▸ **TEXT PROVIDED**:

Wednesday’s mass shooting, which occurred after the suspect had sat with parishioners at the Emanuel African Methodist Episcopal Church for an hour, follows months of protests over killings of black men which have shaken the United States.

In a Facebook profile apparently belonging to Roof, a portrait showed him wearing a jacket emblazoned with the flags of apartheid-era South Africa and of the former Rhodesia, now Zimbabwe, both formerly ruled by white minorities.

The victims, six females and three males, included the Rev. Clementa Pinckney, who was the church’s 41-year-old pastor and a Democratic member of the state Senate.

A man who identified himself as Carson Cowles, Roof’s uncle, told Reuters that Roof’s father had recently given him a .45-caliber handgun as a birthday present and that Roof had seemed adrift.

“I don’t have any words for it,” Cowles, 56, said in a telephone interview. “Nobody in my family had seen anything like this coming.”

Sylvia Johnson, a cousin of Pinckney, told MSNBC that a survivor told her the gunman reloaded five times during the attack despite pleas for him to stop.


“He just said, ‘I have to do it. You rape our women and you’re taking over our country,” Johnson said.

Police said Roof was armed with a handgun but surrendered quietly when he was stopped.

U.S. Attorney General Loretta Lynch said her office was investigating whether to charge Roof with a hate crime motivated by racial or other prejudice.

Under federal and some state laws, such crimes typically carry harsher penalties, but South Carolina is one of just five U.S. states not to have a hate-crimes law.

▸ **RECORDS PROVIDED**:
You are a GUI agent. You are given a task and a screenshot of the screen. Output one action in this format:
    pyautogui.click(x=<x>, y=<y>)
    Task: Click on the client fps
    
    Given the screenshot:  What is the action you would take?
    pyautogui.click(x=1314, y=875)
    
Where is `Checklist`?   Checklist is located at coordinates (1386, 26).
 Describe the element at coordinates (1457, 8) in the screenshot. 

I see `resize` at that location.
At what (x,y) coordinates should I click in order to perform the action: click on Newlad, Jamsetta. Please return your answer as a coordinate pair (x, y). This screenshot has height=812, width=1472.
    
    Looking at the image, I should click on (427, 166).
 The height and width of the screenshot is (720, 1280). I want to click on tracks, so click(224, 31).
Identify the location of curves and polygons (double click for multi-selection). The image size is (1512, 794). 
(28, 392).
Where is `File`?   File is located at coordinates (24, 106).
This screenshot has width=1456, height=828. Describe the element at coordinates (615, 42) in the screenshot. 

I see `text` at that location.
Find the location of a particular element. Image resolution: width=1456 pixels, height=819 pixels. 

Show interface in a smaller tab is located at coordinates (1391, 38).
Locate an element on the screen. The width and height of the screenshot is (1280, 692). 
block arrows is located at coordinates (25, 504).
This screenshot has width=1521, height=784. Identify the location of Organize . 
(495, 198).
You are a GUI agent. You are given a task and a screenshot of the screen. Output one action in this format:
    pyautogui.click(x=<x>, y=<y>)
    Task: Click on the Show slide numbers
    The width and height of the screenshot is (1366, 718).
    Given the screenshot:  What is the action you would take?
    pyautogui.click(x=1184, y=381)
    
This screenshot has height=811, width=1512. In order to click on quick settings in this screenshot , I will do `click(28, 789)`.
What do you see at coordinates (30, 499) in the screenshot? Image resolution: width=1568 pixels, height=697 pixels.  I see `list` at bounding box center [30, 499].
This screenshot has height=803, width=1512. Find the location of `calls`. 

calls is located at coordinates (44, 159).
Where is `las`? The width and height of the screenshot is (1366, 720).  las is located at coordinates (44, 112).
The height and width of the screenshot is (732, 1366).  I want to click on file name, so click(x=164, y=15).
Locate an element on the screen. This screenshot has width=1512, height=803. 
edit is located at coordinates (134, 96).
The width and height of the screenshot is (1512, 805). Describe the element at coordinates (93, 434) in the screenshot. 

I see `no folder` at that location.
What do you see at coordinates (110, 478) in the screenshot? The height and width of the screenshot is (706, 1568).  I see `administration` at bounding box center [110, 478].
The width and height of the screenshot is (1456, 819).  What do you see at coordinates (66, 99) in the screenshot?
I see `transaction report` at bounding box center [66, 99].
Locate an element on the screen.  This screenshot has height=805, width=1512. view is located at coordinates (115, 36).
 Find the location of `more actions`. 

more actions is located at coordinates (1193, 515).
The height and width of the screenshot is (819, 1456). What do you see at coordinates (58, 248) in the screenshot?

▸ **THE PROBLEM**:
Answer the following questions using the text about the shooting at the Emanuel African Methodist Episcopal Church.
1. How long had the suspect sat with parishioners before the shooting?
2. How old was the church's pastor, the Rev. Clementa Pinckney?
3. How many U.S. states, South Carolina among them, do not have a hate-crimes law?

▸ **OUTPUT FOR THIS EXERCISE**:
1. An hour.
2. 41 years old.
3. Five.